Today, though, we’re exploring the Chicago Loop, the city’s commercial and historic heart. We emerge from a basement parking lot to the Millennium Park, where the iconic Cloud Gate sculpture is. We take a few pictures in front of the large stainless steel structure, then proceed to the Loop itself. L trains run above the streets, snaking around buildings whose architecture transport one to a bygone era. The neighborhood’s name in fact comes from the loops these trains make around the area before branching out to different parts of the city.
Skyscrapers first rose from the streets of Chicago, so it’s little wonder that the city also boasts some of those with the most gorgeous architecture. Some of the notable are the Chicago Board of Trade, the Chicago Cultural Center, and the Rookery. My sister in fact wastes no time posing in front of a lot of these buildings, her spirit oozing with joy from the fact she’s reconnected with her roots.

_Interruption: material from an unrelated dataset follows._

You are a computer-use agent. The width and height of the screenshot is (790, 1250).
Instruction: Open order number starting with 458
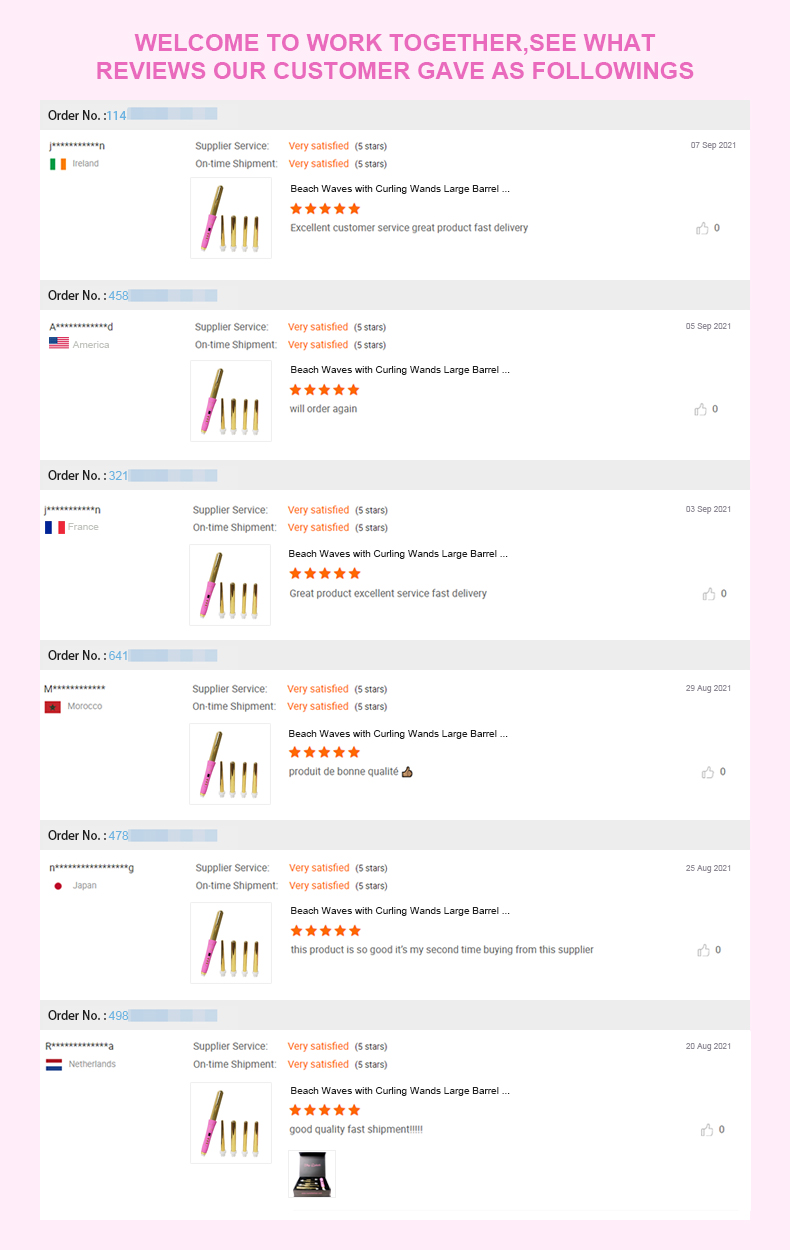tap(162, 295)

After a lunch at a chicken fast food restaurant, we ride an L train to the Willis Tower. It was still called Sears Tower when we first went here in the 80s, and at that time it was the tallest building in the world. Now, it’s named after the insurance broker company that entered into a leasing agreement with the building in 2009. And it’s now the 23rd-tallest building in the world. Before ascending to the top of the tower, we pass through a series of murals showing the different aspects of Chicago — food, buildings, public art installations, notable people. At the end of the presentation, we ride an elevator dishing out some bits of trivia as we rise to the Skydeck at the 103rd floor. We do the obligatory photo ops at the Ledge, a glass box protruding from the building, allowing visitors to see the streets below.

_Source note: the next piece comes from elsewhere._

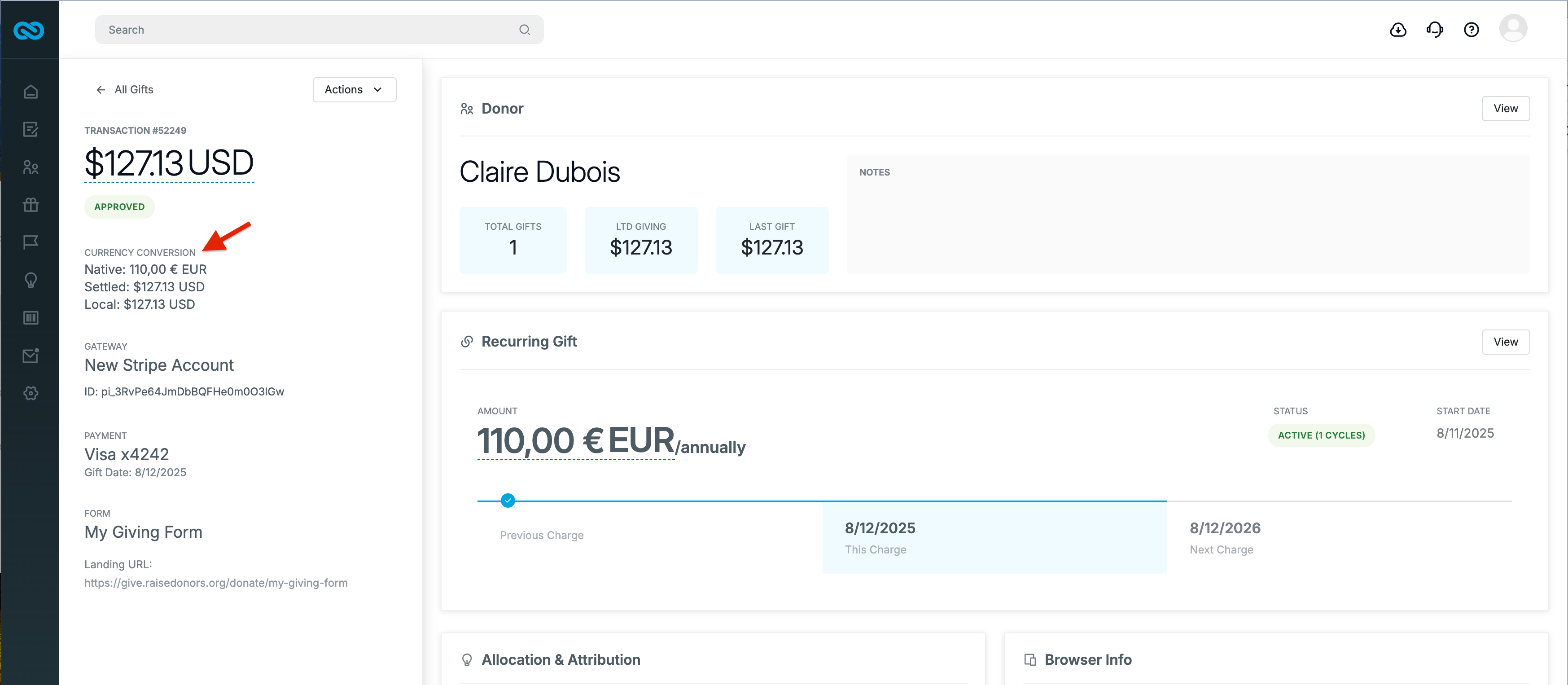Open the giving form landing URL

We return to Chicago four days later, after we’ve reunited with my dad, who’s back from his trip to a conference in Indiana. I go on a bike tour in the northern part of Chicago, while my mom and sister return to Willis Tower with my dad. After my bike tour, we drive to the Ukrainian Village in the western part of Chicago. It’s a quiet neighborhood, housing one of the largest concentration of Ukrainians in the U.S. Ribbons with the colors of the Ukrainian flag are tied around trees in the sidewalk, and banners proclaiming solidarity with country are displayed prominently everywhere. Three Ukrainian churches can be found in N Oakley Boulevard: St. Volodymyr Ukrainian Orthodox Cathedral, Saint Nicholas Ukrainian Catholic Cathedral, and Sts. Volodymyr and Olha Ukrainian Catholic Parish. Near the last two are the Ukrainian Museum of Contemporary Art and the Ukrainian National Museum.
Five days later, we return yet again, this time with Sam, a former co-teacher of mine who’s now living in Bloomingdale, a Chicago suburb, with his wife and two kids. He has a couple of connections with the University of Chicago, so we take this opportunity to have someone tour us around campus. The university grounds is large, and we only cover a small portion the whole morning. The cold morning air, which heralds the start of the fall season, as well as the clear blue sky work well with the regale architecture of the university to give something of a stately English countryside vibe.
The beauty of the city obviously delights my mom and my sister, both of whom constantly comment, “Dito na lang tayo.” Whether they’re serious about staying here for good or are simply speaking out of excitement, I can’t say. What I’m certain is that I don’t mind if we do end up sticking around.